▶ **WHAT YOU HAVE TO DO**
An exact reproduction of all the entries is what the answer must contain.

[Stored items]
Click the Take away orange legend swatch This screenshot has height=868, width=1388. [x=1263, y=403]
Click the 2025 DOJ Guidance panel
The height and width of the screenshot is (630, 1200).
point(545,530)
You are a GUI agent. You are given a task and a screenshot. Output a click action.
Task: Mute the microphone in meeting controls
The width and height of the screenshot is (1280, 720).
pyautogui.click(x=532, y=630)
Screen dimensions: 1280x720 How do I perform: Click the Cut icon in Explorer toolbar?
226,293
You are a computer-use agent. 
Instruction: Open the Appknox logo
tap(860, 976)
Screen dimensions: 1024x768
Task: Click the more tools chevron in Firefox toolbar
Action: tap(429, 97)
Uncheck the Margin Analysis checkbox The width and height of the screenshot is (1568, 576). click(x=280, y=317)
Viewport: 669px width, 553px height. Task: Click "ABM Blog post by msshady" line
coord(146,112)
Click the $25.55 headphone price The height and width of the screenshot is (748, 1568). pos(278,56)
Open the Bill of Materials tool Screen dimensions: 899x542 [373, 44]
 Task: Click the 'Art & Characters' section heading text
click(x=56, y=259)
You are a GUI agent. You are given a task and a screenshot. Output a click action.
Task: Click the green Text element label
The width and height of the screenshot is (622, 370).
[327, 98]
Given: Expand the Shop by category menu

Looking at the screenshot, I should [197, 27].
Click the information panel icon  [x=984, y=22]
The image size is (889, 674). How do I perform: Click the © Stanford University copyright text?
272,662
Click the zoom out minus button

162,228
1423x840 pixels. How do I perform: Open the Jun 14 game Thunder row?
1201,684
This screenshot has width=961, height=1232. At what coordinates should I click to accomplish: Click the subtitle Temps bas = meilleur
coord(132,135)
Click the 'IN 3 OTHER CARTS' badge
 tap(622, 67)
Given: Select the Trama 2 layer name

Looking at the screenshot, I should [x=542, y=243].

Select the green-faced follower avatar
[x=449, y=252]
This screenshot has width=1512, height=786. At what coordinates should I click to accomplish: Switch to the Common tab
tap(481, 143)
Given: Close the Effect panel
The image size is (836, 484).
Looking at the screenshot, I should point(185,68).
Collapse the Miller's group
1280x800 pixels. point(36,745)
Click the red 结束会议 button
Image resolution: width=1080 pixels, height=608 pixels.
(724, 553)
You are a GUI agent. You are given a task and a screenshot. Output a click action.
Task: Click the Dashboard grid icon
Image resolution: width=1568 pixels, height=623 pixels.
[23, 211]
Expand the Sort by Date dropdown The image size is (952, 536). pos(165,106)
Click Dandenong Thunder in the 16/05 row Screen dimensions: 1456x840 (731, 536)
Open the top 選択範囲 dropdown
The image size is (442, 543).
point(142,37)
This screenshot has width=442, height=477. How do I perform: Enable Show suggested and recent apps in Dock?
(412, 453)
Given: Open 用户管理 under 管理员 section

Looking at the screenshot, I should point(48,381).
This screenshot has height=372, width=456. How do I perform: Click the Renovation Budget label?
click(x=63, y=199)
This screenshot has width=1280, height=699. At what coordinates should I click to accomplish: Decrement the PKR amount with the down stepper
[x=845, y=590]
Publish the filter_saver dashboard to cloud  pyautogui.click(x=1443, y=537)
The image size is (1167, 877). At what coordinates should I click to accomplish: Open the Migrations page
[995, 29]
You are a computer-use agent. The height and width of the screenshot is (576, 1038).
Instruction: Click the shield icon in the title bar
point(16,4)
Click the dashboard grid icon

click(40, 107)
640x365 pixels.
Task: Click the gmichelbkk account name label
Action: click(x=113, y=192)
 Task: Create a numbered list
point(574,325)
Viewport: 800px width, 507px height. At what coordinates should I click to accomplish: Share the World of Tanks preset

▶ **WRITTEN ANSWER**
Click the Take away orange legend swatch This screenshot has height=868, width=1388. [x=1263, y=403]
Click the 2025 DOJ Guidance panel
The height and width of the screenshot is (630, 1200).
point(545,530)
You are a GUI agent. You are given a task and a screenshot. Output a click action.
Task: Mute the microphone in meeting controls
The width and height of the screenshot is (1280, 720).
pyautogui.click(x=532, y=630)
Screen dimensions: 1280x720 How do I perform: Click the Cut icon in Explorer toolbar?
226,293
You are a computer-use agent. 
Instruction: Open the Appknox logo
tap(860, 976)
Screen dimensions: 1024x768
Task: Click the more tools chevron in Firefox toolbar
Action: tap(429, 97)
Uncheck the Margin Analysis checkbox The width and height of the screenshot is (1568, 576). click(x=280, y=317)
Viewport: 669px width, 553px height. Task: Click "ABM Blog post by msshady" line
coord(146,112)
Click the $25.55 headphone price The height and width of the screenshot is (748, 1568). pos(278,56)
Open the Bill of Materials tool Screen dimensions: 899x542 [373, 44]
 Task: Click the 'Art & Characters' section heading text
click(x=56, y=259)
You are a GUI agent. You are given a task and a screenshot. Output a click action.
Task: Click the green Text element label
The width and height of the screenshot is (622, 370).
[327, 98]
Given: Expand the Shop by category menu

Looking at the screenshot, I should [197, 27].
Click the information panel icon  [x=984, y=22]
The image size is (889, 674). How do I perform: Click the © Stanford University copyright text?
272,662
Click the zoom out minus button

162,228
1423x840 pixels. How do I perform: Open the Jun 14 game Thunder row?
1201,684
This screenshot has width=961, height=1232. At what coordinates should I click to accomplish: Click the subtitle Temps bas = meilleur
coord(132,135)
Click the 'IN 3 OTHER CARTS' badge
 tap(622, 67)
Given: Select the Trama 2 layer name

Looking at the screenshot, I should [x=542, y=243].

Select the green-faced follower avatar
[x=449, y=252]
This screenshot has width=1512, height=786. At what coordinates should I click to accomplish: Switch to the Common tab
tap(481, 143)
Given: Close the Effect panel
The image size is (836, 484).
Looking at the screenshot, I should point(185,68).
Collapse the Miller's group
1280x800 pixels. point(36,745)
Click the red 结束会议 button
Image resolution: width=1080 pixels, height=608 pixels.
(724, 553)
You are a GUI agent. You are given a task and a screenshot. Output a click action.
Task: Click the Dashboard grid icon
Image resolution: width=1568 pixels, height=623 pixels.
[23, 211]
Expand the Sort by Date dropdown The image size is (952, 536). pos(165,106)
Click Dandenong Thunder in the 16/05 row Screen dimensions: 1456x840 (731, 536)
Open the top 選択範囲 dropdown
The image size is (442, 543).
point(142,37)
This screenshot has width=442, height=477. How do I perform: Enable Show suggested and recent apps in Dock?
(412, 453)
Given: Open 用户管理 under 管理员 section

Looking at the screenshot, I should point(48,381).
This screenshot has height=372, width=456. How do I perform: Click the Renovation Budget label?
click(x=63, y=199)
This screenshot has width=1280, height=699. At what coordinates should I click to accomplish: Decrement the PKR amount with the down stepper
[x=845, y=590]
Publish the filter_saver dashboard to cloud  pyautogui.click(x=1443, y=537)
The image size is (1167, 877). At what coordinates should I click to accomplish: Open the Migrations page
[995, 29]
You are a computer-use agent. The height and width of the screenshot is (576, 1038).
Instruction: Click the shield icon in the title bar
point(16,4)
Click the dashboard grid icon

click(40, 107)
640x365 pixels.
Task: Click the gmichelbkk account name label
Action: click(x=113, y=192)
 Task: Create a numbered list
point(574,325)
Viewport: 800px width, 507px height. At what coordinates should I click to accomplish: Share the World of Tanks preset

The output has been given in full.